--- REQUIRED ACTION ---
Copy all of the data below without altering a single line.

++++

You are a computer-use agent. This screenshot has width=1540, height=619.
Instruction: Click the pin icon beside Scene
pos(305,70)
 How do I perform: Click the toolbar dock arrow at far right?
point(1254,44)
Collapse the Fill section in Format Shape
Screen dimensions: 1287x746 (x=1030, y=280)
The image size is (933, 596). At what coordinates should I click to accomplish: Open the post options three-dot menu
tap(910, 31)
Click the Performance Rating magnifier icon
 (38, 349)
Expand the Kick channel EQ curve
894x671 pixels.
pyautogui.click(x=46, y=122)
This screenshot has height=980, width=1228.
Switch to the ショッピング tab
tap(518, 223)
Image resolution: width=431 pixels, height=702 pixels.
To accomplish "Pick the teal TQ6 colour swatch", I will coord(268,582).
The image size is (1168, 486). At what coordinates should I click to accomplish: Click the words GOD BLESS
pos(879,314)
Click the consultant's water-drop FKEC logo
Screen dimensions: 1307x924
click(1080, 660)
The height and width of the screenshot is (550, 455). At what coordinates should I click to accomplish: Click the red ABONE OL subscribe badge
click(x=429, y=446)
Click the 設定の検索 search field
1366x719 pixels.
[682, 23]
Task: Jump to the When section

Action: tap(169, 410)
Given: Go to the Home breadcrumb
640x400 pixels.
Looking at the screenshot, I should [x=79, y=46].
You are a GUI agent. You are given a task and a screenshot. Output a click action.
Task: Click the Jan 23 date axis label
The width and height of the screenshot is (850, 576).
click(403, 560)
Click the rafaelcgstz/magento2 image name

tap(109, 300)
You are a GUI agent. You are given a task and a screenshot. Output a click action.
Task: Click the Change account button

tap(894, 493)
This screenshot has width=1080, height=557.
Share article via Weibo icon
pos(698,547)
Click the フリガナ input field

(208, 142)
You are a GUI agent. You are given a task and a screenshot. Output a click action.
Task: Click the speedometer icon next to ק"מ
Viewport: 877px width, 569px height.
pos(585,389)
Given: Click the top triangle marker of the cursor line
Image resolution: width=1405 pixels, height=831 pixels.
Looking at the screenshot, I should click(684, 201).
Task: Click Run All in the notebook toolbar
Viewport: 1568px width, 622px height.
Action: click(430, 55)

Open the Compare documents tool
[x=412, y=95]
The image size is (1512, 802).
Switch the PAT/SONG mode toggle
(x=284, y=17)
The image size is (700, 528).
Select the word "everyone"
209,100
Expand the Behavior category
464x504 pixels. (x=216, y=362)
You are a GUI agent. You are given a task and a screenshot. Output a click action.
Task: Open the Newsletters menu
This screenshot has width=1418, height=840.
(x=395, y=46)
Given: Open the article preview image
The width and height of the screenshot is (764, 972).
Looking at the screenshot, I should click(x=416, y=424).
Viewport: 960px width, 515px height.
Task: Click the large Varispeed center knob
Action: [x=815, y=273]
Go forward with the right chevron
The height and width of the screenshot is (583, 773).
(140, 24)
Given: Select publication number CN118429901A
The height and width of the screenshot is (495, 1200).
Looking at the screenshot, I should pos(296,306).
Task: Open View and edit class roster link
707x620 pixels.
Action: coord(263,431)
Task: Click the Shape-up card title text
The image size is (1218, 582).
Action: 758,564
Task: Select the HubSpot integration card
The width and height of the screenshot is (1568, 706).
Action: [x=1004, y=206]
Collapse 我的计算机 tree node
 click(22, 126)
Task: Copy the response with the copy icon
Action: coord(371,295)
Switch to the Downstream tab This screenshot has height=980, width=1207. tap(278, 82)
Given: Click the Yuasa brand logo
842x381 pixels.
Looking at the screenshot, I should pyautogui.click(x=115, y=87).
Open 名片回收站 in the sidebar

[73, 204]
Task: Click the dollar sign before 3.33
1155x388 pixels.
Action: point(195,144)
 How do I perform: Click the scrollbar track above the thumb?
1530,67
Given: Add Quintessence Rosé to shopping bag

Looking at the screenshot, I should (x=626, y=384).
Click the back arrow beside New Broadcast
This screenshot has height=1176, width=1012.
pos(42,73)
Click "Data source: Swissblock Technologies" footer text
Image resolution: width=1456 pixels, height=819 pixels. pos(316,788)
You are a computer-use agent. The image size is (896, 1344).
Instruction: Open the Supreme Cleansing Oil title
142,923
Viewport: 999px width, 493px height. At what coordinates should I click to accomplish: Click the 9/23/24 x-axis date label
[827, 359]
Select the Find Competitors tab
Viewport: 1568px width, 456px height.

++++

--- RESULT OF THIS EXERCISE ---
You are a computer-use agent. This screenshot has width=1540, height=619.
Instruction: Click the pin icon beside Scene
pos(305,70)
 How do I perform: Click the toolbar dock arrow at far right?
point(1254,44)
Collapse the Fill section in Format Shape
Screen dimensions: 1287x746 (x=1030, y=280)
The image size is (933, 596). At what coordinates should I click to accomplish: Open the post options three-dot menu
tap(910, 31)
Click the Performance Rating magnifier icon
 (38, 349)
Expand the Kick channel EQ curve
894x671 pixels.
pyautogui.click(x=46, y=122)
This screenshot has height=980, width=1228.
Switch to the ショッピング tab
tap(518, 223)
Image resolution: width=431 pixels, height=702 pixels.
To accomplish "Pick the teal TQ6 colour swatch", I will coord(268,582).
The image size is (1168, 486). At what coordinates should I click to accomplish: Click the words GOD BLESS
pos(879,314)
Click the consultant's water-drop FKEC logo
Screen dimensions: 1307x924
click(1080, 660)
The height and width of the screenshot is (550, 455). At what coordinates should I click to accomplish: Click the red ABONE OL subscribe badge
click(x=429, y=446)
Click the 設定の検索 search field
1366x719 pixels.
[682, 23]
Task: Jump to the When section

Action: tap(169, 410)
Given: Go to the Home breadcrumb
640x400 pixels.
Looking at the screenshot, I should [x=79, y=46].
You are a GUI agent. You are given a task and a screenshot. Output a click action.
Task: Click the Jan 23 date axis label
The width and height of the screenshot is (850, 576).
click(403, 560)
Click the rafaelcgstz/magento2 image name

tap(109, 300)
You are a GUI agent. You are given a task and a screenshot. Output a click action.
Task: Click the Change account button

tap(894, 493)
This screenshot has width=1080, height=557.
Share article via Weibo icon
pos(698,547)
Click the フリガナ input field

(208, 142)
You are a GUI agent. You are given a task and a screenshot. Output a click action.
Task: Click the speedometer icon next to ק"מ
Viewport: 877px width, 569px height.
pos(585,389)
Given: Click the top triangle marker of the cursor line
Image resolution: width=1405 pixels, height=831 pixels.
Looking at the screenshot, I should click(684, 201).
Task: Click Run All in the notebook toolbar
Viewport: 1568px width, 622px height.
Action: click(430, 55)

Open the Compare documents tool
[x=412, y=95]
The image size is (1512, 802).
Switch the PAT/SONG mode toggle
(x=284, y=17)
The image size is (700, 528).
Select the word "everyone"
209,100
Expand the Behavior category
464x504 pixels. (x=216, y=362)
You are a GUI agent. You are given a task and a screenshot. Output a click action.
Task: Open the Newsletters menu
This screenshot has width=1418, height=840.
(x=395, y=46)
Given: Open the article preview image
The width and height of the screenshot is (764, 972).
Looking at the screenshot, I should click(x=416, y=424).
Viewport: 960px width, 515px height.
Task: Click the large Varispeed center knob
Action: [x=815, y=273]
Go forward with the right chevron
The height and width of the screenshot is (583, 773).
(140, 24)
Given: Select publication number CN118429901A
The height and width of the screenshot is (495, 1200).
Looking at the screenshot, I should pos(296,306).
Task: Open View and edit class roster link
707x620 pixels.
Action: coord(263,431)
Task: Click the Shape-up card title text
The image size is (1218, 582).
Action: 758,564
Task: Select the HubSpot integration card
The width and height of the screenshot is (1568, 706).
Action: [x=1004, y=206]
Collapse 我的计算机 tree node
 click(22, 126)
Task: Copy the response with the copy icon
Action: coord(371,295)
Switch to the Downstream tab This screenshot has height=980, width=1207. tap(278, 82)
Given: Click the Yuasa brand logo
842x381 pixels.
Looking at the screenshot, I should pyautogui.click(x=115, y=87).
Open 名片回收站 in the sidebar

[73, 204]
Task: Click the dollar sign before 3.33
1155x388 pixels.
Action: point(195,144)
 How do I perform: Click the scrollbar track above the thumb?
1530,67
Given: Add Quintessence Rosé to shopping bag

Looking at the screenshot, I should (x=626, y=384).
Click the back arrow beside New Broadcast
This screenshot has height=1176, width=1012.
pos(42,73)
Click "Data source: Swissblock Technologies" footer text
Image resolution: width=1456 pixels, height=819 pixels. pos(316,788)
You are a computer-use agent. The image size is (896, 1344).
Instruction: Open the Supreme Cleansing Oil title
142,923
Viewport: 999px width, 493px height. At what coordinates should I click to accomplish: Click the 9/23/24 x-axis date label
[827, 359]
Select the Find Competitors tab
Viewport: 1568px width, 456px height.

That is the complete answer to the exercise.